İSTANBUL (İGFA) – Göz Hastalıkları Uzmanı Prof. Dr. Banu Coşar, erken teşhis konulduğunda ise glokomun denetim altına alınabildiğine dikkat çekti.
Toplumda ortalama göz içi basıncı 16 mm Hg oluyor ve 11-21 mmHg aralığı olağan sayıldığına dikkati çeken Coşar, “Glokomun ‘normal tansiyonlu glokom’ ismi verilen ve göz içi basıncının olağan seyrettiği tipi olsa da, bu hastalık ekseriyetle yüksek göz içi basıncıyla birlikte görülüyor. En yaygın tipi olan primer açık açılı glokomda göz içindeki sıvıyı göz dışına atan kanallarda tıkanma oluyor, sıvı göz içinde birikiyor ve bunun sonucunda göz içi basıncı artıyor. Bu basınç artışı da göz hududunda tahribata yol açıyor. Göz Hastalıkları Uzmanı Prof. Dr. Banu Coşar, glokomda en yaygın görülen primer açık açılı glokom için risk faktörlerini ‘yaşlanma, doğum denetim hapı kullanımı, diyabet, yüksek tansiyon, kalp-damar ve migren üzere hastalıklar’ olarak sıralıyor. Bunların yanı sıra aile öyküsünün de kıymetli bir risk faktörü olduğunu belirten Prof. Dr. Banu Coşar, “Risk çocuklarda 2 kat artarken, kardeşlerde ise daha da yükselerek 4 kat olmaktadır” dedi.
Primer açık açılı glokomda şayet hasar ilerlemediyse, başlangıçta görsel belirtiler olmadığını belirterek Göz Hastalıkları Uzmanı Prof. Dr. Banu Coşar, “Bu nedenle hastalar göz tabibine başvurmadıkları sürece glokomları olduğunu anlamazlar” ihtarında bulunarak, kelamlarına şöyle devam ediyor: “Glokoma ‘sinsi bir hastalık’ denmesinin nedeni budur. Hastalık fakat çok ilerlediğinde geri dönüşsüz görme alanı kaybı ve görme kaybı gelişebilmektedir. Glokom ilerlediğinde görme alanı yanlardan daralmaya başlamaktadır. Glokomu olanlar yanlarındaki eşyaları görmeyip, çarpabilirler. Bu durum otomobil kullanırken de güvenliği tehdit edebilir. Glokomun son evrelerinde ise tam körlük gelişebilmektedir” dedi.

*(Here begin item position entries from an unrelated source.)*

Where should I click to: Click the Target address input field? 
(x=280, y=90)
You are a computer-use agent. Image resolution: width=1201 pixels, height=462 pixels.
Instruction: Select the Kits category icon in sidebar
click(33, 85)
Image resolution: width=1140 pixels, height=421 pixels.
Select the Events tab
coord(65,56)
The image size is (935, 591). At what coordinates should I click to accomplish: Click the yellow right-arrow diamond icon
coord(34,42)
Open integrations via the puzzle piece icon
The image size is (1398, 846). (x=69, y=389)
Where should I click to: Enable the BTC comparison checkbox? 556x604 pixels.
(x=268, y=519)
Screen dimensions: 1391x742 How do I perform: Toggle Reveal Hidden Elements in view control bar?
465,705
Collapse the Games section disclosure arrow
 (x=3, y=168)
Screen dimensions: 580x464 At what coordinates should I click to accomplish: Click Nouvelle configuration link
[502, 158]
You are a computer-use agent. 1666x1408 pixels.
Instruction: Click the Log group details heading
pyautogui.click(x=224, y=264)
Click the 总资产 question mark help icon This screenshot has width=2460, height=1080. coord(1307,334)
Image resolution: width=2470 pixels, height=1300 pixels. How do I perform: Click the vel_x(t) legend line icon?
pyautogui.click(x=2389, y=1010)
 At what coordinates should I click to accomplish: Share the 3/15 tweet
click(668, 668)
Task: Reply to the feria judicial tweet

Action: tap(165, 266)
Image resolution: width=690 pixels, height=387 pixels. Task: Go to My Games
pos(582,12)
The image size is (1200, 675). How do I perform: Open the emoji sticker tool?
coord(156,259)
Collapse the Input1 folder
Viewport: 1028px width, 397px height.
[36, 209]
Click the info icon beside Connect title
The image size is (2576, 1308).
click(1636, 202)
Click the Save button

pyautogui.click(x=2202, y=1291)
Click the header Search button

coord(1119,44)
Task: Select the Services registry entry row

GÖRME KAYBININ İLERLEMESİ ÖNLENEBİLİYOR!
Glokomun teşhis edilmesinde görüntüleme usulleri büyük kıymet taşıdığını belirten Coşar, “Bilgisayarlı görme alanı, pakimetri, stereo disk fotoğrafı, konfokal tarayıcı lazer oftalmoskop ile optik koherans tomografi (OCT) glokomun tespit edilmesinde başvurulan formülleri oluşturuyor. Yapılan çalışmalar, dünyada 6.5 milyon kişinin glokom nedeniyle kalıcı görme kaybı yaşadığını ortaya koyuyor. Halbuki erken teşhis ve tedavi sayesinde görme hududunda gelişecek olan hasar durdurulabiliyor, böylelikle görme kaybının ilerlemesi önlenebiliyor. Tedavide göz tansiyonunun birinci düzeyinden yüzde 25 oranında düşürülmesi hedefleniyor. Lakin her göz için hedeflenen göz içi basıncı; tedavi öncesindeki basınç bedeli, göz hududunda oluşan hasarın şiddeti, hasarın ilerleme riski ve hastanın yaşı üzere çeşitli faktörlere bağlı olarak saptanıyor” dedi.
Göz Hastalıkları Uzmanı Prof. Dr. Banu Coşar, glokomun göz damlaları, lazer ve ameliyat ile tedavi edildiğini belirterek, “Genellikle birinci etapta başvurulan göz içi damlaları sıklıkla tesirli olabilmektedir. Glokom damlaları 5 temel kümeden oluşurken, pek çok kombine ilaçlardan da faydalanılmaktadır” dedi.